= Through-composed music =

Relatively continuous, non-sectional, or non-repetitive music

In the theory of musical form, through-composed music is a continuous, non-sectional, and non-repetitive piece of music. The term is typically used to describe songs, but can also apply to instrumental music.

While most musical forms such as ternary form (ABA), rondo form (ABACABA), and sonata form (ABA') rely on repetition, through-composed music does not re-use material (ABCD). This constant introduction of new material is most noticeable in musical settings of poems, in contrast to the often used strophic form (AAA). Through-composed songs have different music for each stanza of the lyrics. The direct German translation durchkomponiert is also used to indicate this concept.

==Examples==
Musicologist James Webster defines through-composed music in the following manner:

In general usage, a 'through-composed' work is one based on run-on movements without internal repetitions. (The distinction is especially characteristic of the literature of the art-song, where such works are contrasted with strophic settings.)
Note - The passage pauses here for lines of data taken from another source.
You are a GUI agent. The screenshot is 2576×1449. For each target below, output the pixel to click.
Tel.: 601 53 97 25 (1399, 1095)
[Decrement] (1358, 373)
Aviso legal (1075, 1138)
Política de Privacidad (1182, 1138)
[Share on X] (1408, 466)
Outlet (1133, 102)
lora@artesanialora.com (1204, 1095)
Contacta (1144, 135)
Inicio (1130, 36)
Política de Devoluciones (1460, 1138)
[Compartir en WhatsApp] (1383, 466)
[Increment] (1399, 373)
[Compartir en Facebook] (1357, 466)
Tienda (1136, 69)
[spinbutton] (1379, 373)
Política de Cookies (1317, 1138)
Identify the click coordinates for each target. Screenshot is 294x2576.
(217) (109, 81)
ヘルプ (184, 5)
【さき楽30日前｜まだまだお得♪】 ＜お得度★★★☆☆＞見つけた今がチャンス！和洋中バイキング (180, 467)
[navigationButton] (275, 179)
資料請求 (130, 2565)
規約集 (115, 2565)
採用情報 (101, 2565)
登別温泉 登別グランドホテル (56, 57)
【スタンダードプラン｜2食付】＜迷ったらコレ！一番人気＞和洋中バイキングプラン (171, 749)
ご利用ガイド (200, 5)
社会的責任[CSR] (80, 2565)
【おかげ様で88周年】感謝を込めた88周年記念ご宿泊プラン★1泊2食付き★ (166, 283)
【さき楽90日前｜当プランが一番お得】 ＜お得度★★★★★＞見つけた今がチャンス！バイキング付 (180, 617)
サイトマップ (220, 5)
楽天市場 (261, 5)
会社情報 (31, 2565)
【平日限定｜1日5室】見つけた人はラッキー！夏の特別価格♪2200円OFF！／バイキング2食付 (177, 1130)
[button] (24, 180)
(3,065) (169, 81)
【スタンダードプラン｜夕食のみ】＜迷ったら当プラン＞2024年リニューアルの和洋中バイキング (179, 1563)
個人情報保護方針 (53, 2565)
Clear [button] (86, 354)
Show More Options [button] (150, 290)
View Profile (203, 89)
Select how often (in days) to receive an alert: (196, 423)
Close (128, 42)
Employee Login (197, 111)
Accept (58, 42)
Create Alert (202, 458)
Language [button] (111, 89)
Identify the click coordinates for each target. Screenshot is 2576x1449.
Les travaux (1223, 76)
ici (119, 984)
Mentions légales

Many examples of this form can be found in Schubert's lieder, in which the words of a poem are set to music, and each line is different. In his lied "Erlkönig", in which the setting proceeds to a different musical arrangement for each new stanza and whenever the piece comes to each character, the character portrays its own voice register and tonality. Another example within instrumental music is Haydn's 'Farewell Symphony'.

==Opera and musicals==
The term "through-composed" is also applied to opera and musical theater to indicate a work that consists of an uninterrupted stream of music from beginning to end, as in the operas of Wagner. This stands in contrast to the practice, as for example occurs in Mozart's Italian- and German-language operas, of having a collection of songs interrupted by recitative or spoken dialogue. Examples of the modern trend towards through-composed works in musical theater include the works of Andrew Lloyd Webber and Claude-Michel Schönberg. In musical theater, works with clear delineations between songs yet no spoken dialogue – such as Les Misérables or Hamilton – are usually instead referred to by the term "through-sung".

==In popular music==
While through-composed form is very uncommon in popular music, several notable examples do exist:

- "2 + 2 = 5" by Radiohead shifts through four main sections, none of which repeat. Starting with the first part (in 7/8), each section gets progressively louder until the climax of the song's final portion.
- Trey Anastasio, guitarist and vocalist of the band Phish, has written many compositions that utilize through-composed structure. Examples include "You Enjoy Myself" (the band's signature song), "Guyute", "Divided Sky", "Reba", and "Foam".
- "In Dreams" by Roy Orbison features seven distinct sections, none of which repeat.
- "Happiness Is a Warm Gun" by The Beatles.
- “Moodles” by Stereolab
- "Rudy" by Supertramp from the album "Crime of the Century".
- "Halo of Flies" by Alice Cooper.
- "Down in a Hole" by Alice in Chains
- "Pretty in Possible" by Caroline Polachek features four main sections, none of which repeat.
- "[Number[s]" by Woe, is me is an entire album consisting only of songs where nothing repeats.